OREANDA-NEWS. The earnings improvement of Lufthansa Group’s in the first quarter is driven by Lufthansa Passenger Airlines and Austrian Airlines. All other operating companies in the Group reported lower results. The Adjusted EBIT of Lufthansa Passenger Airlines increased by EUR 244 million, while Austrian Airlines posted a EUR 23 million improvement. The Adjusted EBIT at SWISS was down EUR 28 million, owing largely to a decline in demand in the face of the strong Swiss franc. Eurowings, the results of which are reported separately for the first time, achieved a first-quarter Adjusted EBIT that was EUR 33 million below its prior-year level. This reflects the start-up costs of the company’s long-haul operations and the costs for its structural setup.

Lufthansa Cargo suffered a substantial EUR 71 million decline in its first quarter Adjusted EBIT. Sizeable overcapacity particularly on transatlantic routes and low demand led to a contraction of cargo revenues by 21.8 per cent. Lufthansa Cargo is bracing itself for a challenging financial year: the Adjusted EBIT is now expected to be significantly below its 2015 level. An additional cost reduction program was launched some weeks ago. First quarter results of the MRO and catering segments were in total EUR 20 million below their prior year levels.

The Lufthansa Group’s result forecast for the year remains unchanged: the Group expects to achieve an Adjusted EBIT slightly above the previous year result of EUR 1.8 billion. This forecast does not, however, include the negative result impacts of possible strike actions. The Group does not expect to see any easing of the pricing pressures in the passenger and cargo transport sectors. Yields are under particular pressure on services to and from South America, as a result of the region’s currently weak economies. In the Asia traffic region lower booking volumes from Chinese and Japanese travel groups lead to lower volumes. In contrast, Europe and North America – Lufthansa’s biggest and most important traffic regions – are both showing more stable trends. 
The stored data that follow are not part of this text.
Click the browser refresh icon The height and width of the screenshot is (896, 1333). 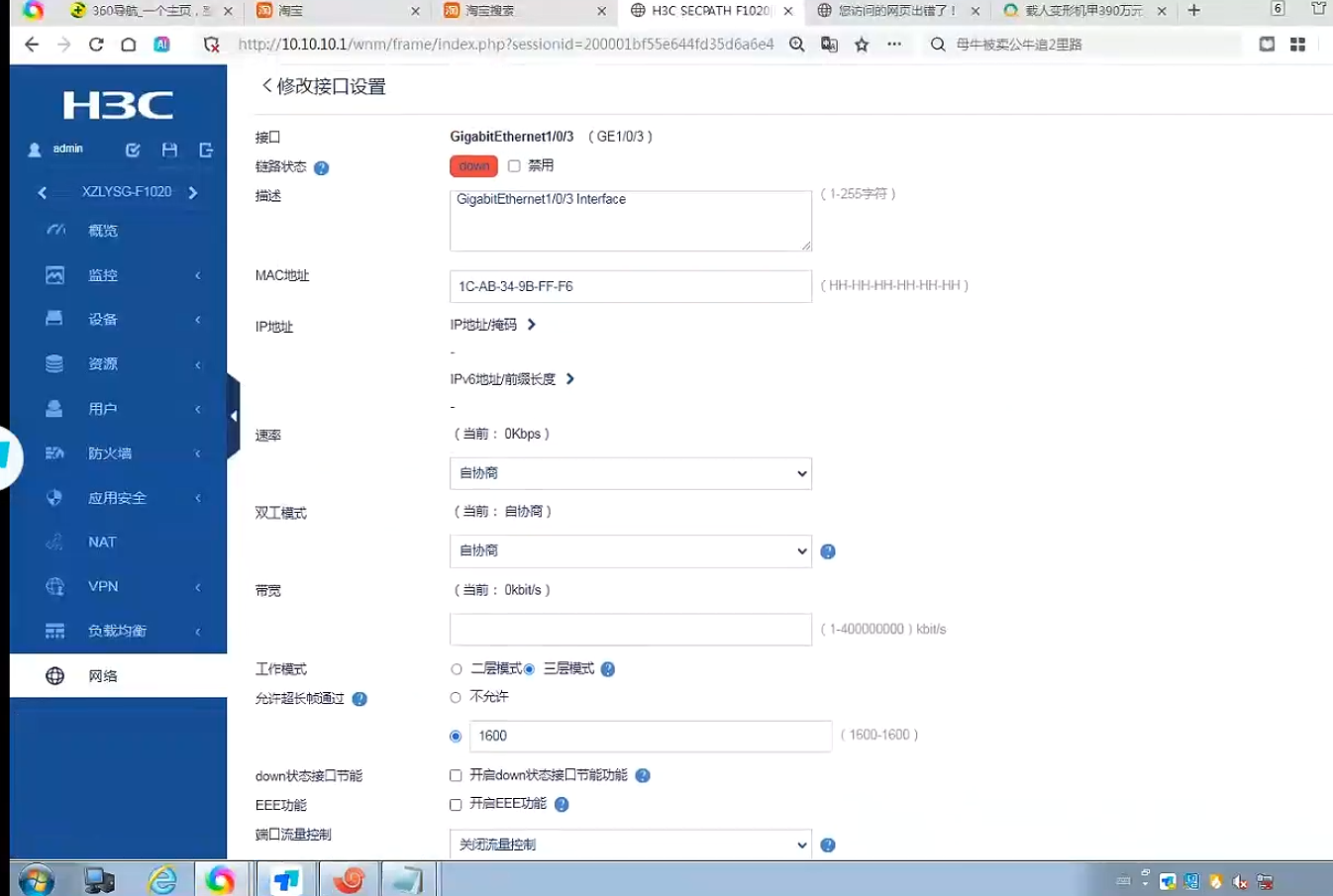pos(96,44)
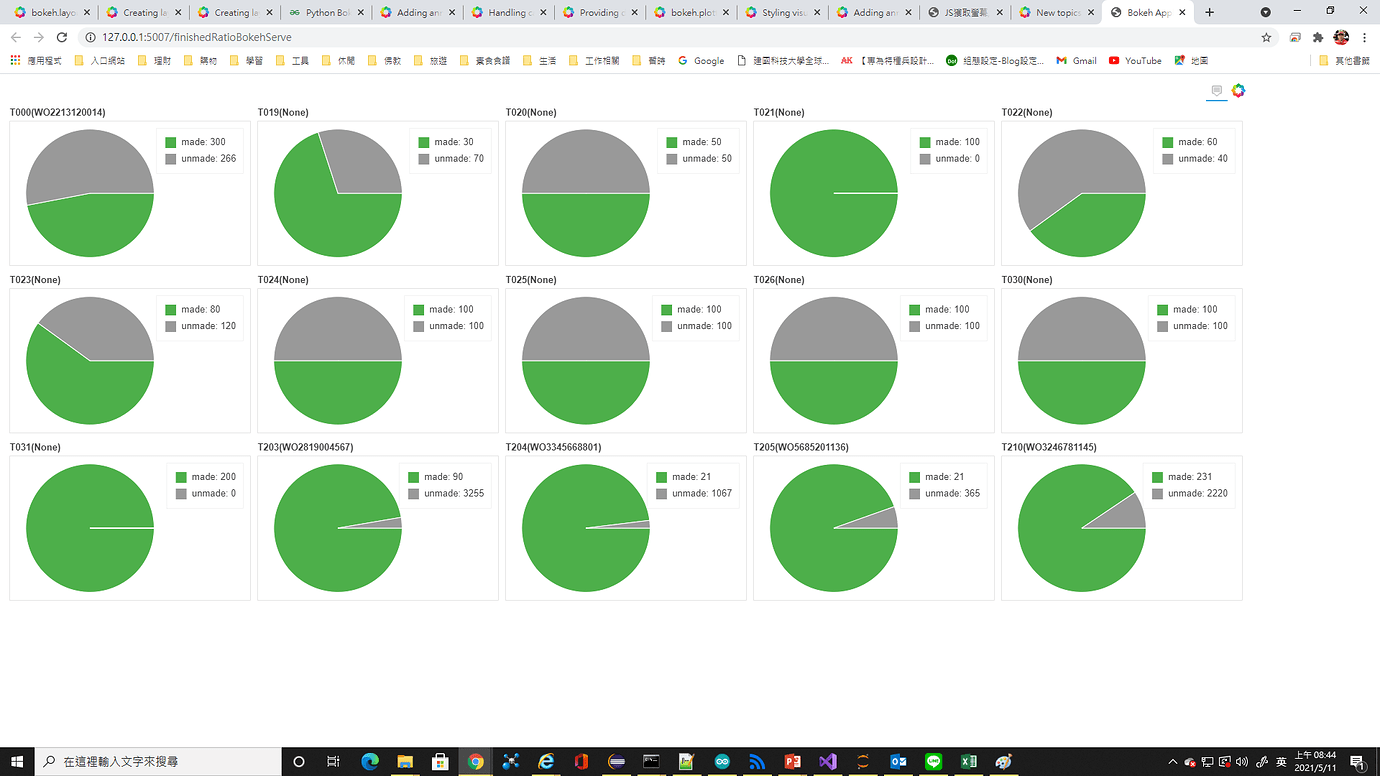
Task: Click the volume control in the system tray
Action: [x=1240, y=762]
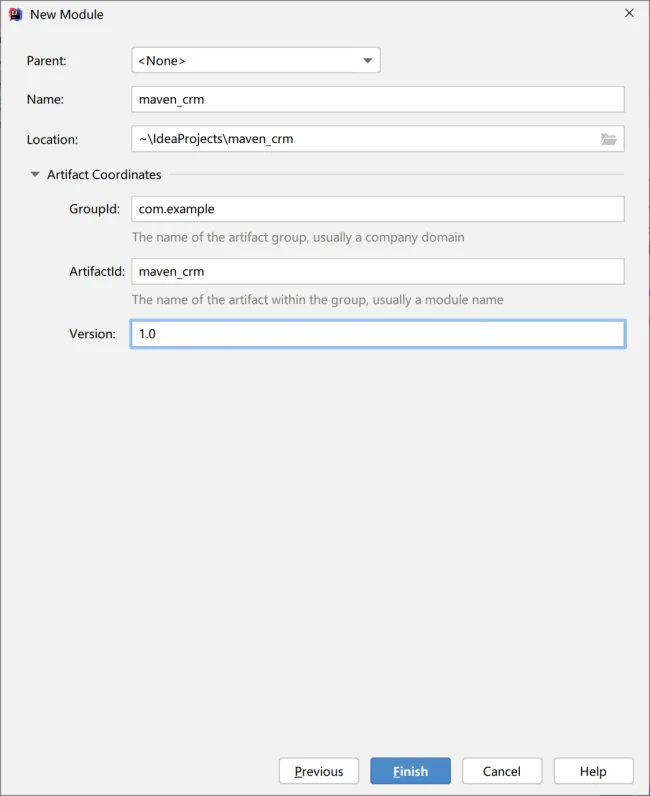This screenshot has width=650, height=796.
Task: Click the Finish button
Action: tap(410, 771)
“The trends we have seen in the last few months are likely to continue throughout the present quarter,” concludes Simone Menne. “The intensity of the competition and the resulting pricing pressures will not ease – not least because of the low fuel costs. This is why it is important that we continue to work consistently on our cost positions. We remain fully committed to our goal of reducing our unit costs this year net of fuel and currency impacts.”